— begin DATA LINES —

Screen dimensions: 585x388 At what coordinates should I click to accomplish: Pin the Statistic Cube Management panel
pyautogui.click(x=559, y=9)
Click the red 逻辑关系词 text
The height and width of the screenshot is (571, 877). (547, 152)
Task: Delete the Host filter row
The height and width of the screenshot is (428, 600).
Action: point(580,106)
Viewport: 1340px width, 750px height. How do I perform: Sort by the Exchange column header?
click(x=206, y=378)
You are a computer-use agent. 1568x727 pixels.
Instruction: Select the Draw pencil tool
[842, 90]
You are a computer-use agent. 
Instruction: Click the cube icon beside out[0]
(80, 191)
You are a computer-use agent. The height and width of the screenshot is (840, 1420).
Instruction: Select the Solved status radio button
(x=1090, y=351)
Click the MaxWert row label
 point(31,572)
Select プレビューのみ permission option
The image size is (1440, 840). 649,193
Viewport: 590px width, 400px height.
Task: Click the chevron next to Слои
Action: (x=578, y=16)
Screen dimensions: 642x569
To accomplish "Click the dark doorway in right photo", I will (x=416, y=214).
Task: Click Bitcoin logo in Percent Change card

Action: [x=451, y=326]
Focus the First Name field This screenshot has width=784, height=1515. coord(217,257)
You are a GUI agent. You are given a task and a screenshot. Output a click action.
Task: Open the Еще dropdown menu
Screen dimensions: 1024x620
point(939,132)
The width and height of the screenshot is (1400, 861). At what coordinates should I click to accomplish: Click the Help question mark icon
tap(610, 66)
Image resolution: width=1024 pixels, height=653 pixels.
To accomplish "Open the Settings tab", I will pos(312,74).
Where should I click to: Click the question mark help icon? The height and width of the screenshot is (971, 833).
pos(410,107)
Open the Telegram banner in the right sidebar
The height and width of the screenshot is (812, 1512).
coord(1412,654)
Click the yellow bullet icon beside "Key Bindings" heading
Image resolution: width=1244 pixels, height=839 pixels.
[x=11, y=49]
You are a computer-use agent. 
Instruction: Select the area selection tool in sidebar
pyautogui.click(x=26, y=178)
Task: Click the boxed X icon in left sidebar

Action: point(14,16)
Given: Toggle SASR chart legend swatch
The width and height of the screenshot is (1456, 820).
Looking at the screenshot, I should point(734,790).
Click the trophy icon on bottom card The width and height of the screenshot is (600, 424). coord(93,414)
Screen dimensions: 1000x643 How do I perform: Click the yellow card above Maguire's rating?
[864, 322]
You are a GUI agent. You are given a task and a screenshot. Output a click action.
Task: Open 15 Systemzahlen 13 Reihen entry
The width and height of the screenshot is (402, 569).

— end DATA LINES —

== PROBLEM STATEMENT ==
Return verbatim the part of the data that opens with the line containing "Select プレビューのみ permission option" and closes with the line containing "I will pos(312,74).", including both of those lines.

== WRITTEN SOLUTION ==
Select プレビューのみ permission option
The image size is (1440, 840). 649,193
Viewport: 590px width, 400px height.
Task: Click the chevron next to Слои
Action: (x=578, y=16)
Screen dimensions: 642x569
To accomplish "Click the dark doorway in right photo", I will (x=416, y=214).
Task: Click Bitcoin logo in Percent Change card

Action: [x=451, y=326]
Focus the First Name field This screenshot has width=784, height=1515. coord(217,257)
You are a GUI agent. You are given a task and a screenshot. Output a click action.
Task: Open the Еще dropdown menu
Screen dimensions: 1024x620
point(939,132)
The width and height of the screenshot is (1400, 861). At what coordinates should I click to accomplish: Click the Help question mark icon
tap(610, 66)
Image resolution: width=1024 pixels, height=653 pixels.
To accomplish "Open the Settings tab", I will pos(312,74).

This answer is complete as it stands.